• **Exercise prompt**:
Your answer should consist only of the line with "Click the browser" and the lines after it, reproduced exactly through the end of the entries below.

• **Material for this task**:

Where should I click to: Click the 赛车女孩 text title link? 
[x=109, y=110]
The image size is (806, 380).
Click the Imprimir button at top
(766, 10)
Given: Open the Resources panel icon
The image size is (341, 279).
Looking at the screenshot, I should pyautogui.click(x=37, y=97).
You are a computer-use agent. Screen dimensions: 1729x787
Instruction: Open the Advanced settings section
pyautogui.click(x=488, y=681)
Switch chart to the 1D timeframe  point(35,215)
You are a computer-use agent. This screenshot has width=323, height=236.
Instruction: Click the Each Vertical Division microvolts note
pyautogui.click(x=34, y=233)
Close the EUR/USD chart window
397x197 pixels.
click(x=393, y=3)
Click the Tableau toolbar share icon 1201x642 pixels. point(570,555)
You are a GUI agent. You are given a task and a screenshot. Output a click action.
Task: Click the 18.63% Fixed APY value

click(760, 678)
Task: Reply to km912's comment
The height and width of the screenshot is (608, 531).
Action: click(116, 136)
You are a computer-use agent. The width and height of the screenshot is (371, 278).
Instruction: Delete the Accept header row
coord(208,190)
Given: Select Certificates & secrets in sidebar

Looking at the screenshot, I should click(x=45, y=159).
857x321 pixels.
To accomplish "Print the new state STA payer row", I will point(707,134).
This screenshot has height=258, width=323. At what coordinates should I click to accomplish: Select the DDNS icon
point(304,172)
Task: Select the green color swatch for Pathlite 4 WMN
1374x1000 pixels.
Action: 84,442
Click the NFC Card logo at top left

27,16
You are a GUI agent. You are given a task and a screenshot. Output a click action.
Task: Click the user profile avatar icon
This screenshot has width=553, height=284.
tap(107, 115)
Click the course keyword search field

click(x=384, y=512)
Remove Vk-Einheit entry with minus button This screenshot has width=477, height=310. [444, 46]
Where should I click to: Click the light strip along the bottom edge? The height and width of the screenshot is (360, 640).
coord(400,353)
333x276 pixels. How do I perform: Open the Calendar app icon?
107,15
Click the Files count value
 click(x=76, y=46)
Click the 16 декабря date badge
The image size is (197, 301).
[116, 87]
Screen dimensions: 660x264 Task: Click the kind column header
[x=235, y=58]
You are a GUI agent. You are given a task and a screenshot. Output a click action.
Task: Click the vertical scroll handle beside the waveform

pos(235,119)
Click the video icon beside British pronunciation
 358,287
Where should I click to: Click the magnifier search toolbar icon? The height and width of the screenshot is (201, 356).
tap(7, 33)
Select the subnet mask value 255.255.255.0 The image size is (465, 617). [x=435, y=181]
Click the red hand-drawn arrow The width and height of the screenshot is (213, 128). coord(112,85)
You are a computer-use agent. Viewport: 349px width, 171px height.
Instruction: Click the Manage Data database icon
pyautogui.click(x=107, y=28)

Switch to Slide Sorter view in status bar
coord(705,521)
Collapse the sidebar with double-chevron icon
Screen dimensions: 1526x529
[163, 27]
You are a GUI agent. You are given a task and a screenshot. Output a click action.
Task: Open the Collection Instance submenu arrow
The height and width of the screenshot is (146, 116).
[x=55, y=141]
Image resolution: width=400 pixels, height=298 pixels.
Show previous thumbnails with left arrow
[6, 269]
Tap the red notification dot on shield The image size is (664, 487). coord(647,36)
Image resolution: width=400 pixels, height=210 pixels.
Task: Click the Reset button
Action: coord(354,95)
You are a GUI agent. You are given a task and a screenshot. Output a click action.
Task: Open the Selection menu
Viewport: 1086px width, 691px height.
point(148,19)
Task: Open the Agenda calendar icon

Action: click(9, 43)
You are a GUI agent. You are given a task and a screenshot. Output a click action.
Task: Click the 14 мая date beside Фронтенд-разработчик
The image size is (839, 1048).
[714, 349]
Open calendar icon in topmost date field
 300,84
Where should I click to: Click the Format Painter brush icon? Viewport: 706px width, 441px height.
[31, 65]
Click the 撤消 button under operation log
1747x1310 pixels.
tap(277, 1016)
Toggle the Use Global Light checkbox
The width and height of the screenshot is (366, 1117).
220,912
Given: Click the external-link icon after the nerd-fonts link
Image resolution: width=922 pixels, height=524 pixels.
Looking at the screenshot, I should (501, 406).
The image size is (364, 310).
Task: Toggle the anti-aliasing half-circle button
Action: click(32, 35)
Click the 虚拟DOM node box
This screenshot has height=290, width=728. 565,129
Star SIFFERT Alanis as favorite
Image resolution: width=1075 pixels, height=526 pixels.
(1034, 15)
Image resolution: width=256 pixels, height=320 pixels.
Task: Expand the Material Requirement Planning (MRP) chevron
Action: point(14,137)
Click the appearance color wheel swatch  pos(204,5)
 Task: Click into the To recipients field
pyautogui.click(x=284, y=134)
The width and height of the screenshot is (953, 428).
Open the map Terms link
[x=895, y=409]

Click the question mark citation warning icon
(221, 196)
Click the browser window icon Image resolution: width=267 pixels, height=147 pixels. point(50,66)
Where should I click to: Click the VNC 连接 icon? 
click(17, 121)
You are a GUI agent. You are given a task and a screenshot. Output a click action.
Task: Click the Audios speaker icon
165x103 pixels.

• **Output**:
Click the browser window icon Image resolution: width=267 pixels, height=147 pixels. point(50,66)
Where should I click to: Click the VNC 连接 icon? 
click(17, 121)
You are a GUI agent. You are given a task and a screenshot. Output a click action.
Task: Click the Audios speaker icon
165x103 pixels.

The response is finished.